Relationship fields:

Parameters

project (ForeignKey to Project) – Project (related name: codebaseresources)

Reverse relationships:

Parameters

discovered_packages (Reverse ManyToManyField from DiscoveredPackage) – All discovered packages of this codebase resource (related name of codebase_resources)

class Compliance(value)

List of compliance alert values.

ERROR = 'error'
MISSING = 'missing'
OK = 'ok'
WARNING = 'warning'
class Type(value)

List of CodebaseResource types.

DIRECTORY = 'directory'
FILE = 'file'
children(codebase=None)

Returns a QuerySet of direct children CodebaseResource objects using a database query on the current CodebaseResource path.

Paths are returned in lower-cased sorted path order to reflect the behavior of the commoncode.resource.Resource.children() https://github.com/nexB/commoncode/blob/main/src/commoncode/resource.py

codebase is not used in this context but required for compatibility with the commoncode.resource.VirtualCodebase class API.

compute_compliance_alert()

Computes and returns the compliance_alert value from the licenses policies.

create_and_add_package(package_data)

Creates a DiscoveredPackage instance using the package_data and assigns it to the current CodebaseResource instance.

Errors that may happen during the DiscoveredPackage creation are capture at this level, rather that in the DiscoveredPackage.create_from_data level, so resource data can be injected in the ProjectError record.

descendants()

Returns a QuerySet of descendant CodebaseResource objects using a database query on the current CodebaseResource path. The current CodebaseResource is not included.

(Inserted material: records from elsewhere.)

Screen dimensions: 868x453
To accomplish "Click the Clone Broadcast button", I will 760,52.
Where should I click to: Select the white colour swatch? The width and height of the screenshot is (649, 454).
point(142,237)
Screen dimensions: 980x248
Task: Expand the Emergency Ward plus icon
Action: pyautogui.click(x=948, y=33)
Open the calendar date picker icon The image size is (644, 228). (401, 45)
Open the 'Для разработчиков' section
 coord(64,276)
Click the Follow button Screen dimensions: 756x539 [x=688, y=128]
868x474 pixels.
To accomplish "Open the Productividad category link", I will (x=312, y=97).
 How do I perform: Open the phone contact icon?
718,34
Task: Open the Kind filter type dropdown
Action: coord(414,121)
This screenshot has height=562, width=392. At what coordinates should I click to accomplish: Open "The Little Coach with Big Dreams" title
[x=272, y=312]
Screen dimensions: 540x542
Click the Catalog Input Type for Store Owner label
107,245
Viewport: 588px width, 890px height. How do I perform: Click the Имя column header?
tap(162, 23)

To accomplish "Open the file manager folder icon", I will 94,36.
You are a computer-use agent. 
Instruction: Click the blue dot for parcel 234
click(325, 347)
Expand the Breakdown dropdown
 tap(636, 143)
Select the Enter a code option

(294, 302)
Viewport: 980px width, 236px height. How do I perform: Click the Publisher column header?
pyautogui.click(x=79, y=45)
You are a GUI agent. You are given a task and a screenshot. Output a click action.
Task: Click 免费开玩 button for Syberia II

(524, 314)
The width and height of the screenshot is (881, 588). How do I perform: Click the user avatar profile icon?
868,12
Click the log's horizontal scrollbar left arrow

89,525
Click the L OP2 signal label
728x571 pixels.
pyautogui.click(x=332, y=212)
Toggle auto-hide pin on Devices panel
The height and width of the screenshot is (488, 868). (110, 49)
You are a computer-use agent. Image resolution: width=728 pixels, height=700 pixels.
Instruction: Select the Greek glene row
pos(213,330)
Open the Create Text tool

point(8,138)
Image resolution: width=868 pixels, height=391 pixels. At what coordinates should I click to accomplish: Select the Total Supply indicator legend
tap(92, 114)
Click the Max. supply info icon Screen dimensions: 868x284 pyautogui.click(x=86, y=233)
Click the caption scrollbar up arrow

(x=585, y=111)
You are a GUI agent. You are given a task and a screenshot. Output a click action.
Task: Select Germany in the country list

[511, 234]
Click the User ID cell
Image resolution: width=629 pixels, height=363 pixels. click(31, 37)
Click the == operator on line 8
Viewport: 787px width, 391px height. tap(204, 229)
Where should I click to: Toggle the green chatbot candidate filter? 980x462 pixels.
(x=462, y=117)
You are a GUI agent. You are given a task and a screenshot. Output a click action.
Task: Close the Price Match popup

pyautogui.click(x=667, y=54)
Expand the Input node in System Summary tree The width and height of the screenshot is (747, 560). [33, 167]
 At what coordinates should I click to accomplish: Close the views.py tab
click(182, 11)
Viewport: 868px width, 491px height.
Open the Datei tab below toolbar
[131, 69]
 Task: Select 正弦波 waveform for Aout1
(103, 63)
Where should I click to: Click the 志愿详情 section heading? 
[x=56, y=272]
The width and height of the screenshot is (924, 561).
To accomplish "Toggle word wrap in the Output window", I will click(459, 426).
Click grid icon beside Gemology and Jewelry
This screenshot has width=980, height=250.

get_compliance_alert_display(*, field=<django.db.models.CharField: compliance_alert>)

Shows the label of the compliance_alert. See get_FOO_display() for more information.

get_raw_url()

Returns the URL to access the RAW content of the resource.

get_type_display(*, field=<django.db.models.CharField: type>)

Shows the label of the type. See get_FOO_display() for more information.

inject_licenses_policy(policies_index)

Injects license policies from the policies_index into the licenses field.

save(*args, **kwargs)

Saves the current resource instance. Injects policies—if the feature is enabled—when the licenses field value is changed.

walk(topdown=True)

Returns all descendant Resources of the current Resource; does not include self.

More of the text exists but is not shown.